● **TASK OBJECTIVE**
Take every line from the entries below that includes the word "icon" and copy it.

● **MATERIAL PROVIDED**
********************

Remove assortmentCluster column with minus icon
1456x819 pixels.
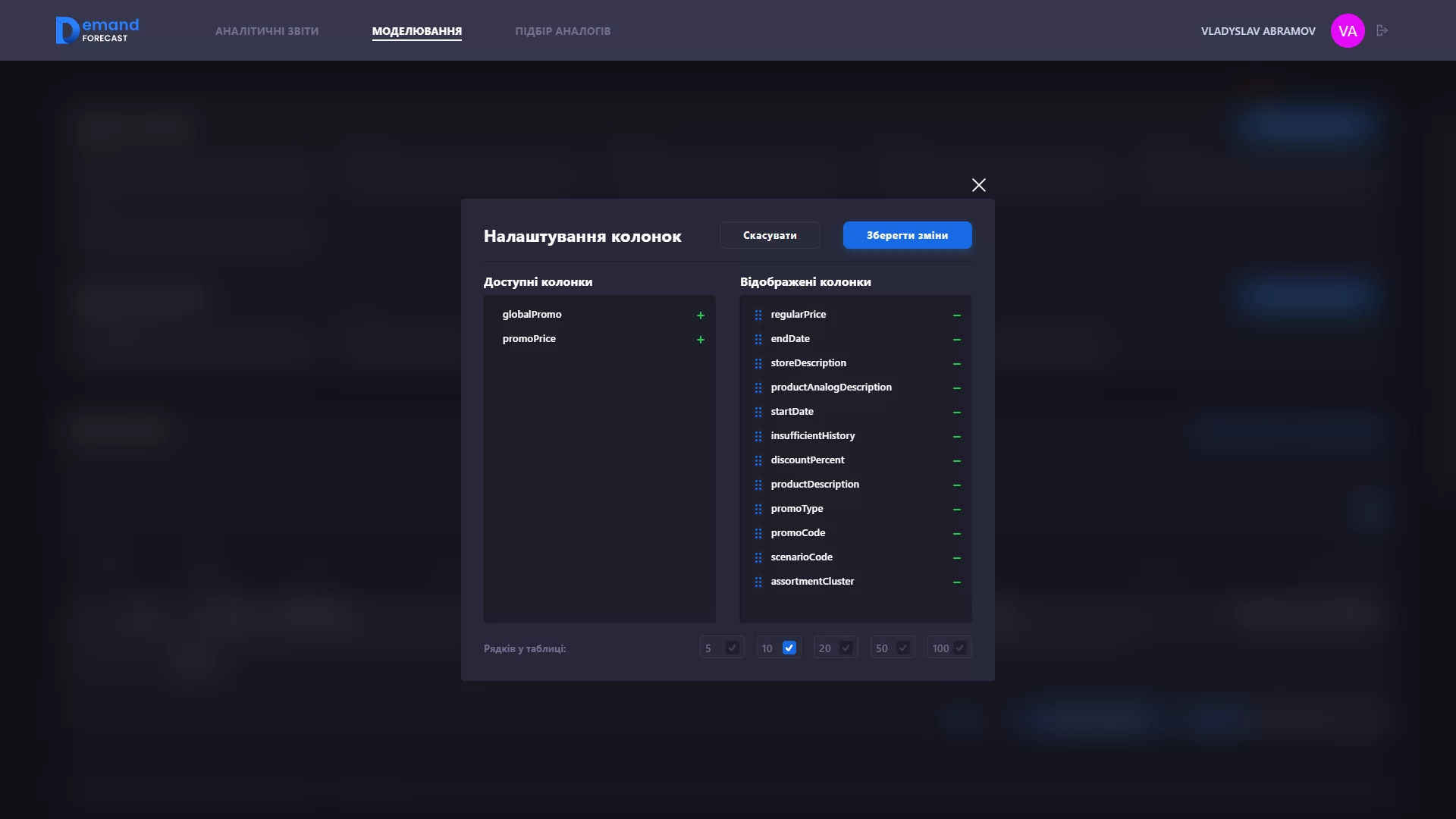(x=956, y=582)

********************

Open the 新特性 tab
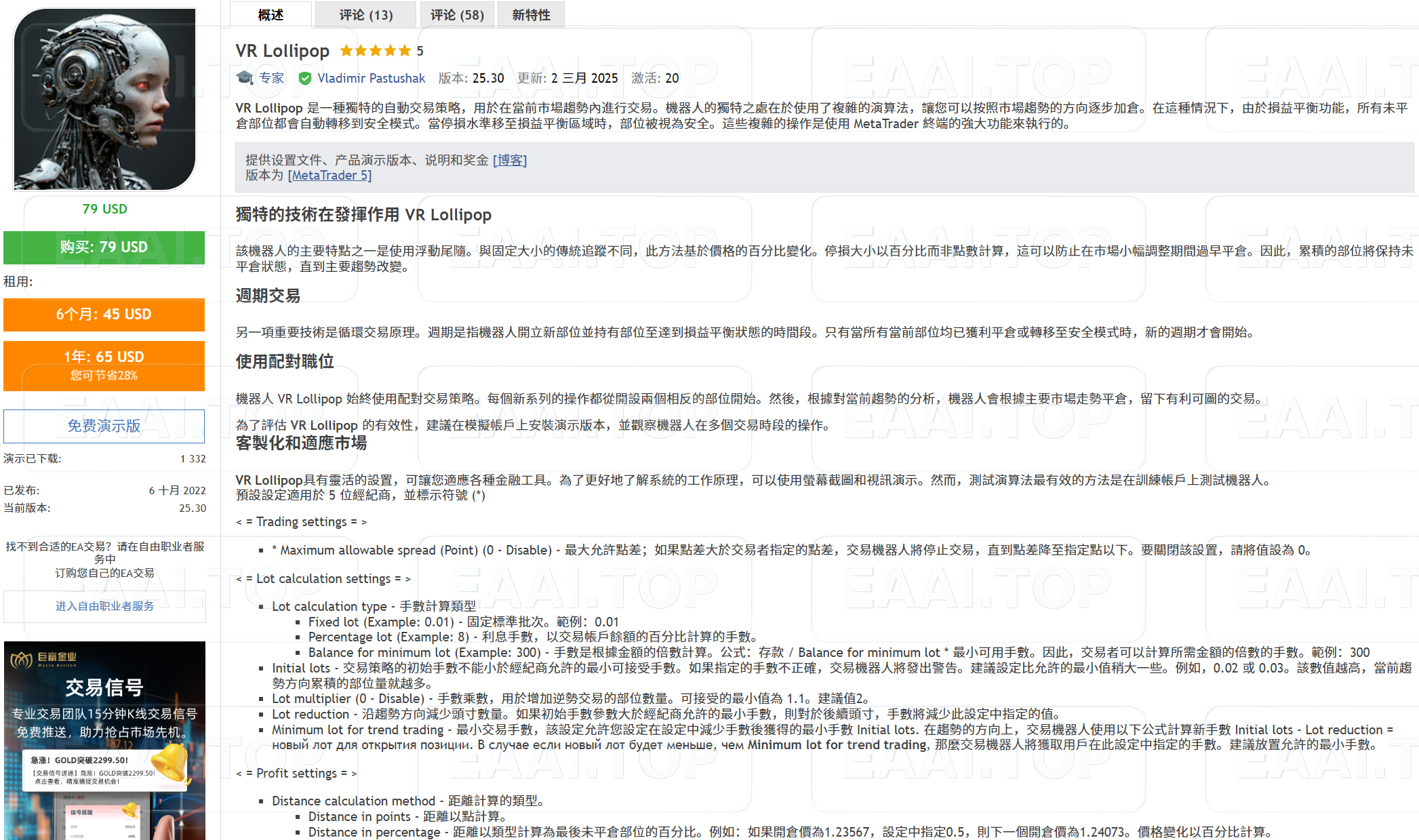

********************

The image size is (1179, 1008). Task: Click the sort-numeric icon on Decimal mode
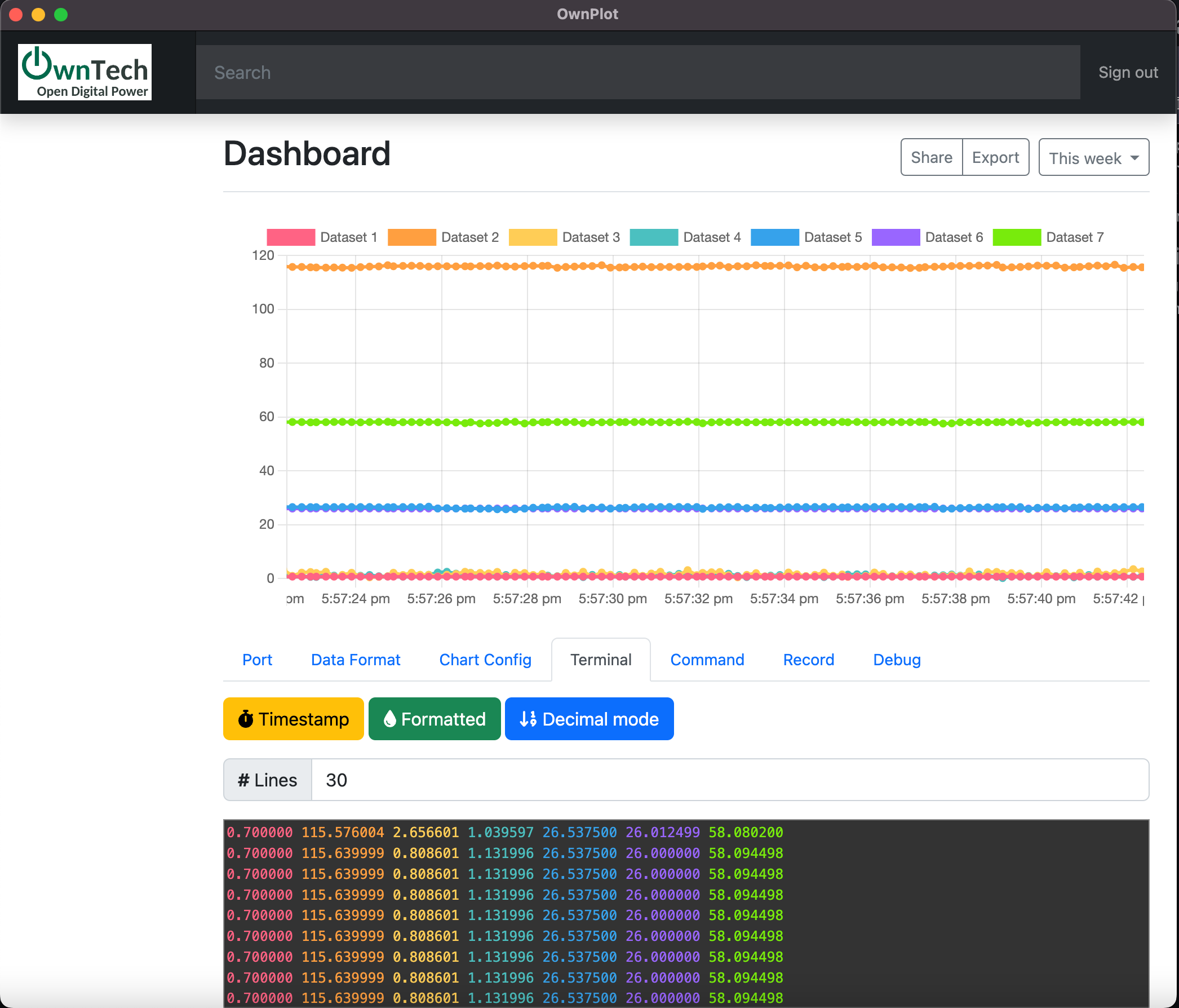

********************

● **TASK ANSWER**
Remove assortmentCluster column with minus icon
The image size is (1179, 1008). Task: Click the sort-numeric icon on Decimal mode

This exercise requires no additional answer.